--- Start Material provided ---

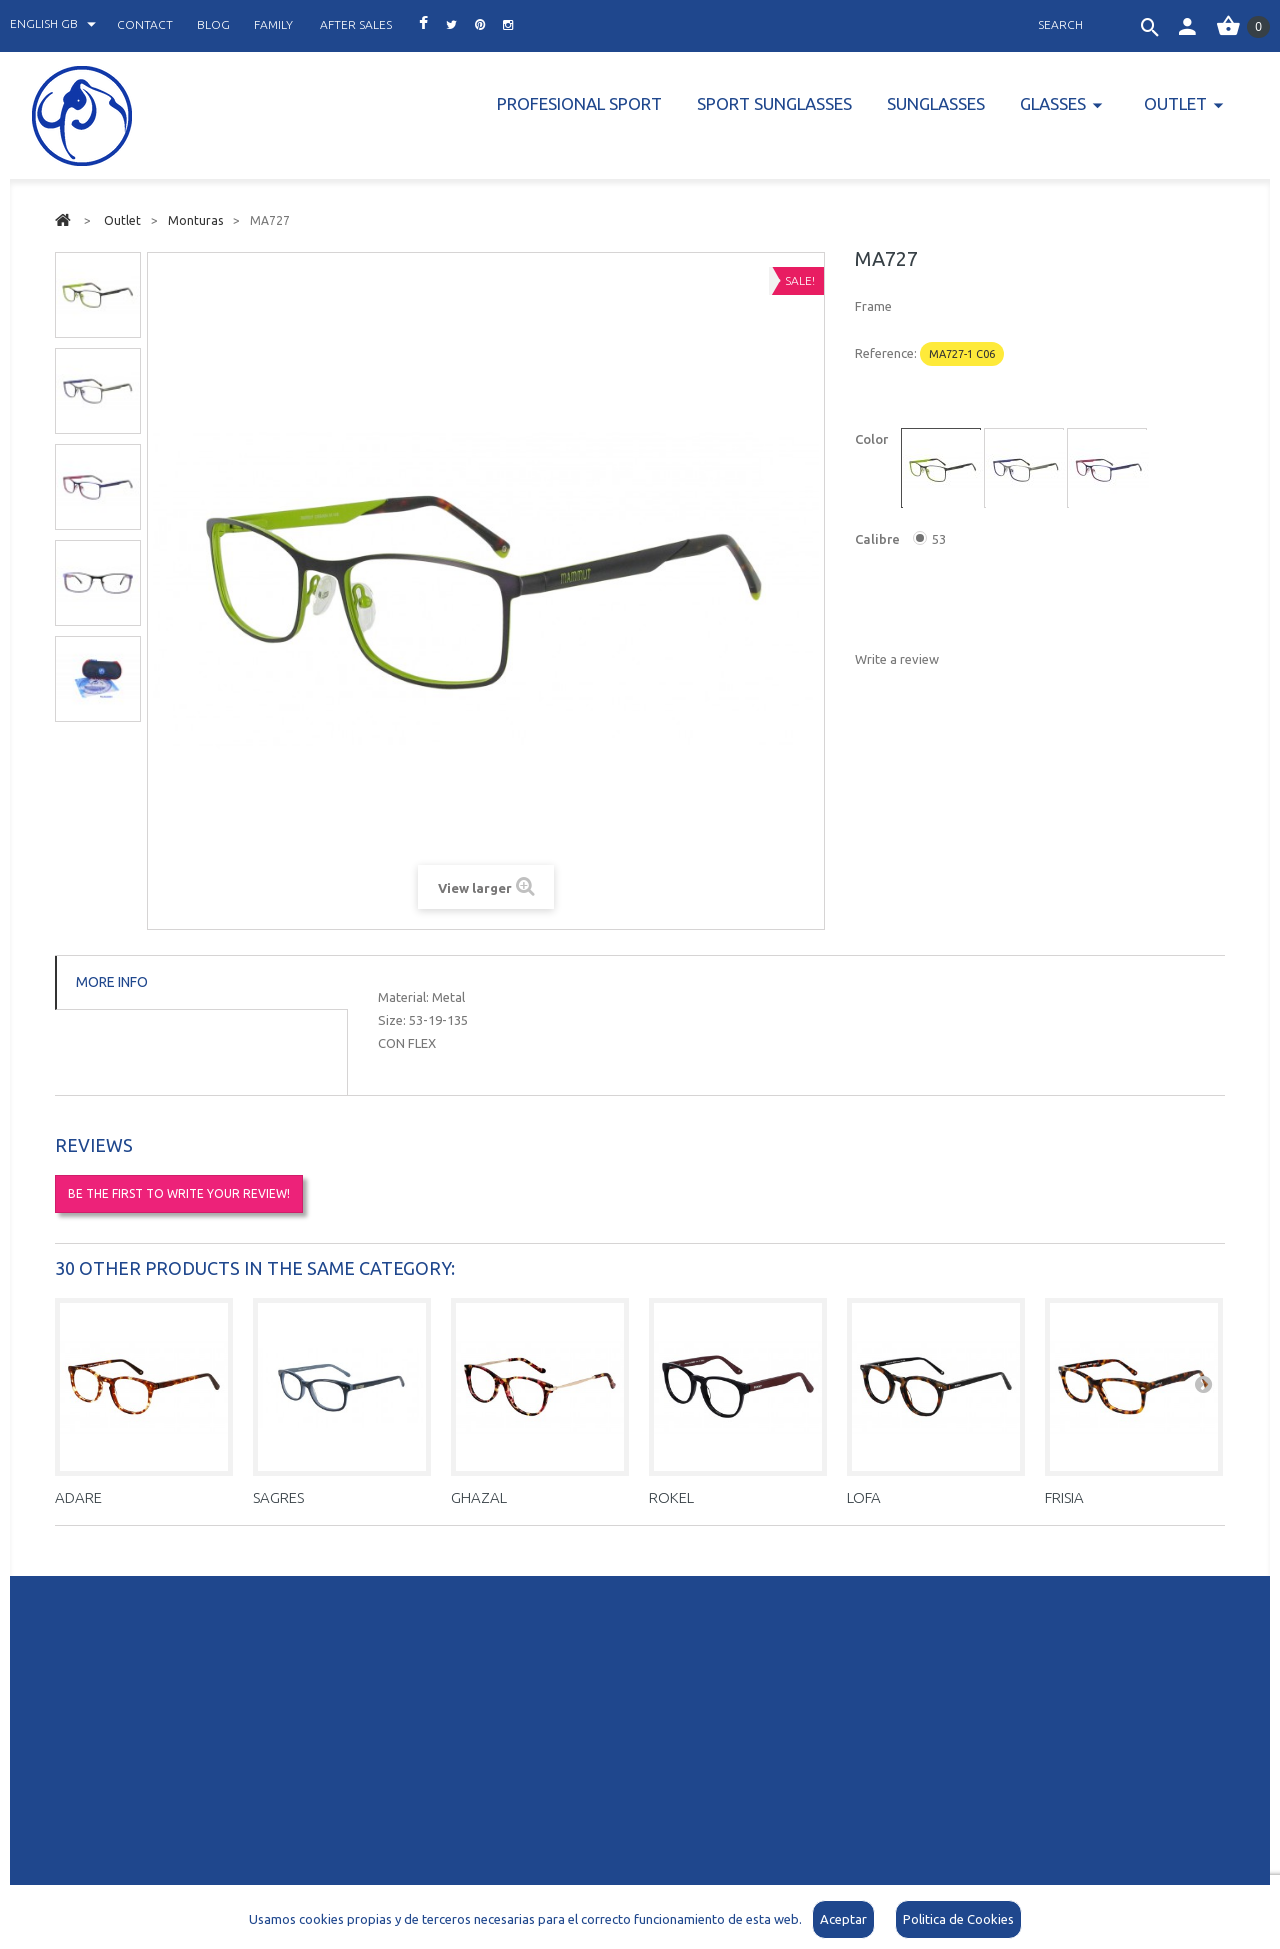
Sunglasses (936, 103)
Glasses (1053, 103)
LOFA (864, 1497)
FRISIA (1064, 1497)
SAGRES (278, 1497)
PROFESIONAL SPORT (579, 103)
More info (112, 982)
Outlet (1175, 103)
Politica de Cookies (958, 1919)
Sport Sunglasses (774, 103)
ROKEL (671, 1497)
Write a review (897, 659)
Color (873, 439)
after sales (356, 24)
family (273, 24)
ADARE (78, 1497)
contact (145, 24)
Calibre (879, 539)
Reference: (886, 353)
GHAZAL (479, 1497)
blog (213, 24)
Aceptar (843, 1919)
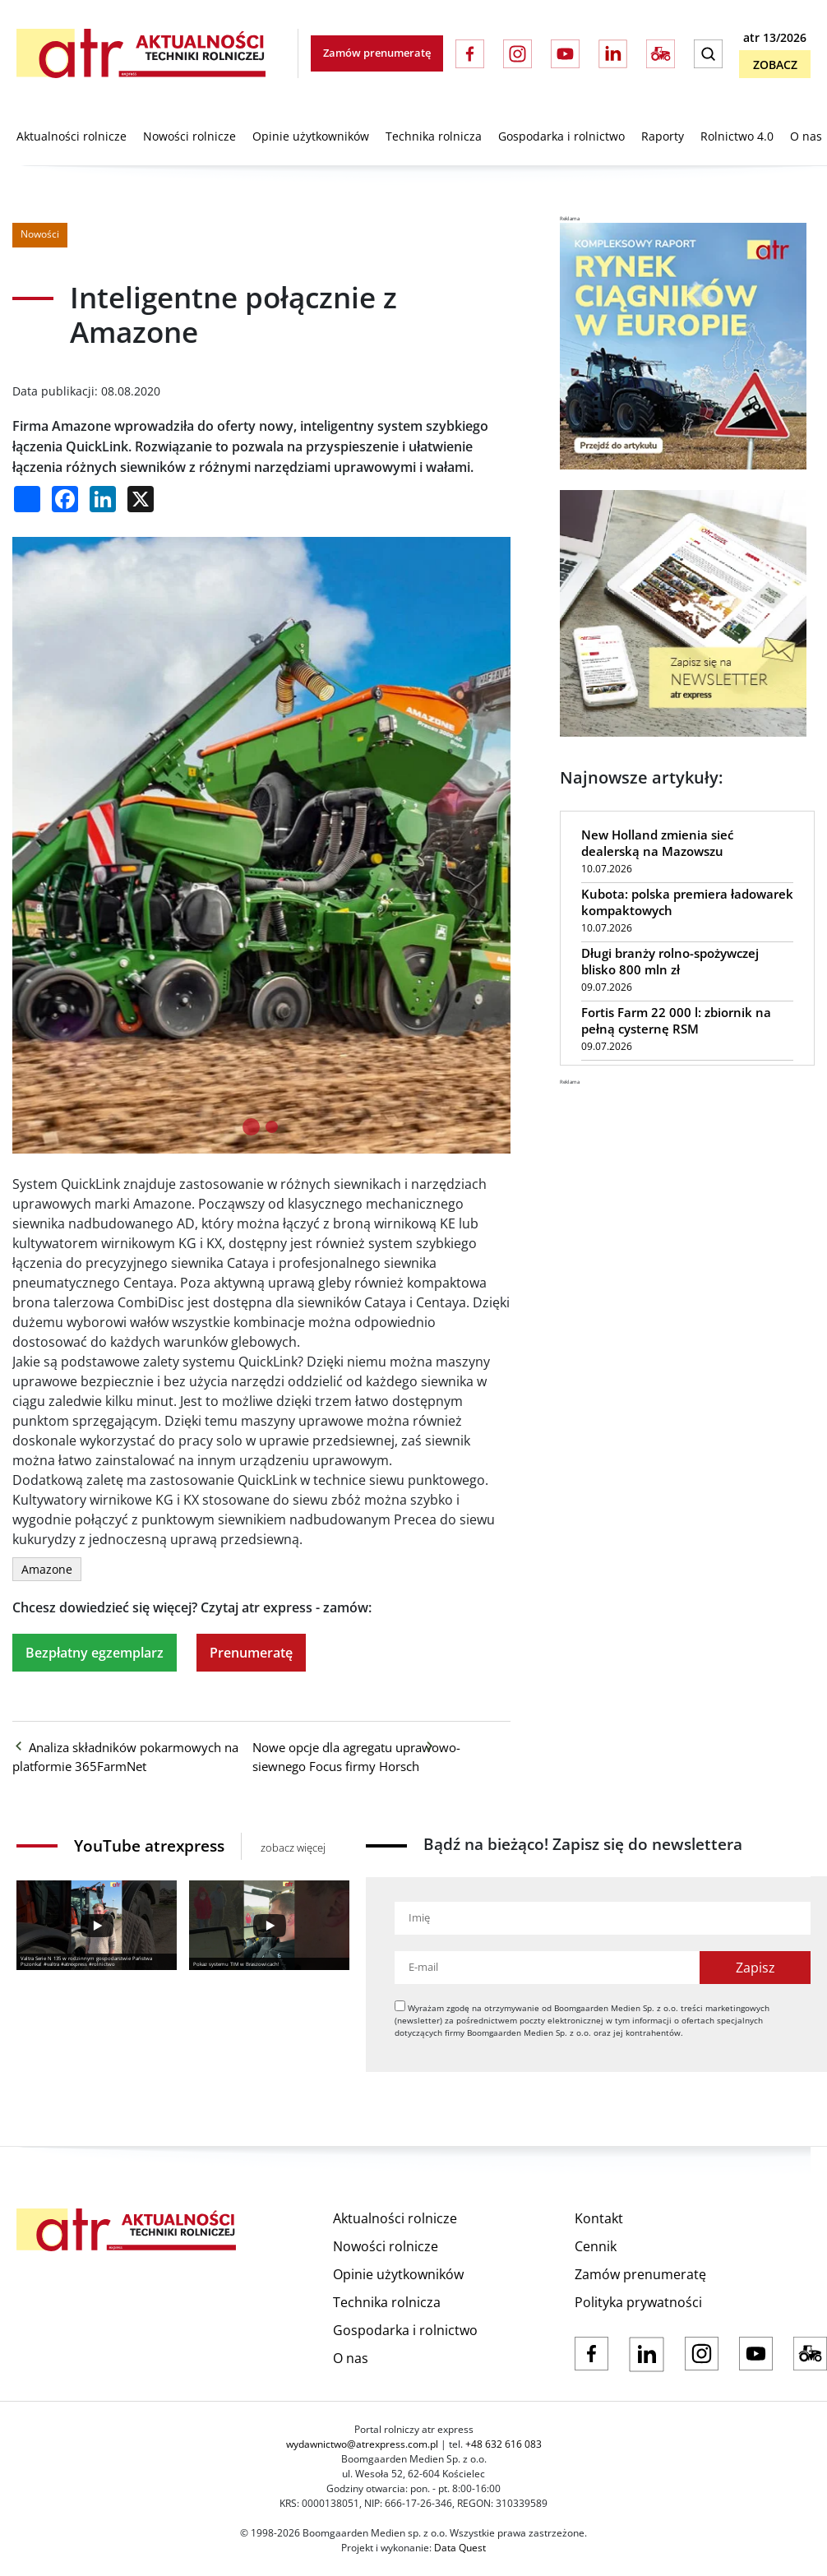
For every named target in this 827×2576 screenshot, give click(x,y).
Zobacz (775, 64)
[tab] (251, 1126)
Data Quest (460, 2548)
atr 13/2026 (774, 37)
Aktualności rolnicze (71, 136)
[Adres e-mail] (547, 1967)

--- End Material provided ---

(Problem):
Copy out every one of the lines above without changing anything, but leave the pictures out of your answer.

(Task solution):
Sunglasses (936, 103)
Glasses (1053, 103)
LOFA (864, 1497)
FRISIA (1064, 1497)
SAGRES (278, 1497)
PROFESIONAL SPORT (579, 103)
More info (112, 982)
Outlet (1175, 103)
Politica de Cookies (958, 1919)
Sport Sunglasses (774, 103)
ROKEL (671, 1497)
Write a review (897, 659)
Color (873, 439)
after sales (356, 24)
family (273, 24)
ADARE (78, 1497)
contact (145, 24)
Calibre (879, 539)
Reference: (886, 353)
GHAZAL (479, 1497)
blog (213, 24)
Aceptar (843, 1919)
For every named target in this 827×2576 screenshot, give click(x,y).
Zobacz (775, 64)
[tab] (251, 1126)
Data Quest (460, 2548)
atr 13/2026 (774, 37)
Aktualności rolnicze (71, 136)
[Adres e-mail] (547, 1967)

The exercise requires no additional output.